Search the records for "computer". Copy every line where it appears.

▸ **Pixel coordinate grounding data**:
---*---
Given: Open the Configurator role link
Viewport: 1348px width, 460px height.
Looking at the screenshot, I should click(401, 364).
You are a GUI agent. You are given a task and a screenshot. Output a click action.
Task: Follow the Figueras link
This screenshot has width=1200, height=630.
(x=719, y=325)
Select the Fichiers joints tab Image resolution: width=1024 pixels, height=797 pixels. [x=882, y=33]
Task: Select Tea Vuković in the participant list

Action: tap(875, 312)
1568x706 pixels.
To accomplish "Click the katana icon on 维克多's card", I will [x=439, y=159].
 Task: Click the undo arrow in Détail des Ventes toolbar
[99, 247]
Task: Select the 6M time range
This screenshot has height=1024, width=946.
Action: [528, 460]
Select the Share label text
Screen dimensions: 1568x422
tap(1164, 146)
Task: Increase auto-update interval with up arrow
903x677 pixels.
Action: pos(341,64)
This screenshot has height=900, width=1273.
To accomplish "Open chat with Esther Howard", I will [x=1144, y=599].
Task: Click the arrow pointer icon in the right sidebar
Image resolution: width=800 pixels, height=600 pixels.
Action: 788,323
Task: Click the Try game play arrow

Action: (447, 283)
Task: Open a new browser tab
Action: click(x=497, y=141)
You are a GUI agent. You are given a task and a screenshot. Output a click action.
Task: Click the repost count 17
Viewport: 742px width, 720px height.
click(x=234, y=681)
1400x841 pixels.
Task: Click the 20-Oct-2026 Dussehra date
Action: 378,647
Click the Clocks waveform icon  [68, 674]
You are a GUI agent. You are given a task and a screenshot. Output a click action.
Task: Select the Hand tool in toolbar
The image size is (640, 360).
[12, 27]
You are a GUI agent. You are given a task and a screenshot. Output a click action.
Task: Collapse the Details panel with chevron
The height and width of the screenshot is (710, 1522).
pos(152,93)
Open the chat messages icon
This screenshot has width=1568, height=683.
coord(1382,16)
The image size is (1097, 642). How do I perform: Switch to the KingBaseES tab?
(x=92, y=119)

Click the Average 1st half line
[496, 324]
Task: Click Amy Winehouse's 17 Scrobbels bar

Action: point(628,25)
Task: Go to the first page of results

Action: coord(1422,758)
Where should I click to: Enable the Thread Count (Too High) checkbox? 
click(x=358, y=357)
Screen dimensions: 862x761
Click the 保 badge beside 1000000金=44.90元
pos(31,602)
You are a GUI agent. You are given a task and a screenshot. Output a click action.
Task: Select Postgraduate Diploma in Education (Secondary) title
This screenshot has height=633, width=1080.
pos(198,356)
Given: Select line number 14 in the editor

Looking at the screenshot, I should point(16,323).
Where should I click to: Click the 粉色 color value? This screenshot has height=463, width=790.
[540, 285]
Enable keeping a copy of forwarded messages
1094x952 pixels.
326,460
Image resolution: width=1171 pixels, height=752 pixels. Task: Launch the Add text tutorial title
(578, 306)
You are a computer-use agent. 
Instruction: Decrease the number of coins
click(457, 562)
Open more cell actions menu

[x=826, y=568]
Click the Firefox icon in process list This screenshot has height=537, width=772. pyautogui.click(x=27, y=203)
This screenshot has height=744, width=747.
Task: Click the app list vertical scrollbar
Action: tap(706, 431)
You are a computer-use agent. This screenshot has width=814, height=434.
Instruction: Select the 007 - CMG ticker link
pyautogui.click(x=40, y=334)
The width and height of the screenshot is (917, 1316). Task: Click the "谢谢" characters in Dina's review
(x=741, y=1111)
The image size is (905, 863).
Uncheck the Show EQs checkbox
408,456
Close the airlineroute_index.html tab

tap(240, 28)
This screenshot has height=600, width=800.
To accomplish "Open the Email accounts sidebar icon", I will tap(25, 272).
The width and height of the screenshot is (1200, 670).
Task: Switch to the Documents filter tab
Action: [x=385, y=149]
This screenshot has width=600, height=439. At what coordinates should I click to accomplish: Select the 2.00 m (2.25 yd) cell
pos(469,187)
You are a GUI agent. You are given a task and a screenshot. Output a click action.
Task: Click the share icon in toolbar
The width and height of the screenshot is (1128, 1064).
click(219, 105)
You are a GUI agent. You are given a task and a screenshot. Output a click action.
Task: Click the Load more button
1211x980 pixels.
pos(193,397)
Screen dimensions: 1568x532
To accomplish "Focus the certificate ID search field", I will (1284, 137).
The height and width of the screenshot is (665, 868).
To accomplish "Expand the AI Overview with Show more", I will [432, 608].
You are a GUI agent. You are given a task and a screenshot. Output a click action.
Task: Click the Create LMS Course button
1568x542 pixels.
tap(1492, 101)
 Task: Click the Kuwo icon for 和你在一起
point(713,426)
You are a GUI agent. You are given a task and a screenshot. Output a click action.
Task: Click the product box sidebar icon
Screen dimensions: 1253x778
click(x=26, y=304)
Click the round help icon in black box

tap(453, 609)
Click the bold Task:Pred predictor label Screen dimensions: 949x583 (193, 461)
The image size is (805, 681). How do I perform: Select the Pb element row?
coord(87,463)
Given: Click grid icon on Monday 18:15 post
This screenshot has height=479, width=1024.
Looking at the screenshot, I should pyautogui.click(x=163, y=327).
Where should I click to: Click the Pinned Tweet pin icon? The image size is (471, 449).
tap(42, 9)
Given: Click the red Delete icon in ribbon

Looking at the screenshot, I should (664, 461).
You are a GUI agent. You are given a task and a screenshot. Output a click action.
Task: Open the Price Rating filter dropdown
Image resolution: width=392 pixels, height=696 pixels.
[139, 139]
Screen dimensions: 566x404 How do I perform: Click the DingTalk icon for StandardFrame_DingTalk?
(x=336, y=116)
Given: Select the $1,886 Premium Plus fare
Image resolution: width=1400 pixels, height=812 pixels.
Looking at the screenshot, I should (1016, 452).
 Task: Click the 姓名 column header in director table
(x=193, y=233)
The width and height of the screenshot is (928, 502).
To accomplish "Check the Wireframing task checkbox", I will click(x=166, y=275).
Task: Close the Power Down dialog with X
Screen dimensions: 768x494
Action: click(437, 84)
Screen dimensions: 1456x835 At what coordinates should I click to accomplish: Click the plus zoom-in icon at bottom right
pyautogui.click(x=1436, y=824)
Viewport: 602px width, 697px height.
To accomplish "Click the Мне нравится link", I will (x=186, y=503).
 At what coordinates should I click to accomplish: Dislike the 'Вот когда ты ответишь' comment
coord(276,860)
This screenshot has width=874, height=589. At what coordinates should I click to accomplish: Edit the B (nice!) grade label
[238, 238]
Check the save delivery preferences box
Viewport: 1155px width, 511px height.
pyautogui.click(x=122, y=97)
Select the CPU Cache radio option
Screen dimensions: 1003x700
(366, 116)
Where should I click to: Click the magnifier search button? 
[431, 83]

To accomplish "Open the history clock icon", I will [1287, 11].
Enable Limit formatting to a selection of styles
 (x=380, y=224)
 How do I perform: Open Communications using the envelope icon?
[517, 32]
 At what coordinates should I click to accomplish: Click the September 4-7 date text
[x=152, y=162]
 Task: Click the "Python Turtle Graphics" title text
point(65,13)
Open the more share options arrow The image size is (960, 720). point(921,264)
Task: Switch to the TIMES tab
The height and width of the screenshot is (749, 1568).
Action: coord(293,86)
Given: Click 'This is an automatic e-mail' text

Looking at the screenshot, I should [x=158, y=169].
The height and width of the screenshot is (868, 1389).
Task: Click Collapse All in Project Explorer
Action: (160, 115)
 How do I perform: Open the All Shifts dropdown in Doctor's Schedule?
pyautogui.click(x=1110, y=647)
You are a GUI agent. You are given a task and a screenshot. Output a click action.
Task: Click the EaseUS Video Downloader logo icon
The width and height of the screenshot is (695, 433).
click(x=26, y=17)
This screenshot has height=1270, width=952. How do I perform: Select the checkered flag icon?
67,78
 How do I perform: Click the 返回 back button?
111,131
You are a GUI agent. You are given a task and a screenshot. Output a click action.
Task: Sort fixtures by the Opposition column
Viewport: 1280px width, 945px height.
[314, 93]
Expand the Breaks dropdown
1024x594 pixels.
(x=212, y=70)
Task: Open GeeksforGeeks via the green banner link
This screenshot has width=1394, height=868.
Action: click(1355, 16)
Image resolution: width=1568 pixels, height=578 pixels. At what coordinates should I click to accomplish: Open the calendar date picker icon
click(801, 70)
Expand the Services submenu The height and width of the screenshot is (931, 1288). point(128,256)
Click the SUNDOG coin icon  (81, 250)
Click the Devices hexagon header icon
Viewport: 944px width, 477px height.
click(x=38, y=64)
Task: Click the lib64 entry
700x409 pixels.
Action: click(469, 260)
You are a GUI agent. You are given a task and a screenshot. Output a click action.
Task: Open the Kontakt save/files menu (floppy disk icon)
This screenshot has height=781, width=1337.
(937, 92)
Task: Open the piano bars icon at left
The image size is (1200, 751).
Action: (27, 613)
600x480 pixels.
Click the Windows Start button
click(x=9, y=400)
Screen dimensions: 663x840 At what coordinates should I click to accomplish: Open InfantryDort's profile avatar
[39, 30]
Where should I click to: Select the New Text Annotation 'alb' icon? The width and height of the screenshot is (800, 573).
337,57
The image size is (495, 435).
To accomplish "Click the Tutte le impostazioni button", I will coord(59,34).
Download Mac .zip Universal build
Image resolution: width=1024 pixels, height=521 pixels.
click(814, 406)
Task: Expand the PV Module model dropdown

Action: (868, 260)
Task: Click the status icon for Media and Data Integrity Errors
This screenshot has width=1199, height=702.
---*---
▸ **SOLUTION FOR THIS PROBLEM**:
You are a computer-use agent. 
You are a computer-use agent. This screenshot has width=814, height=434.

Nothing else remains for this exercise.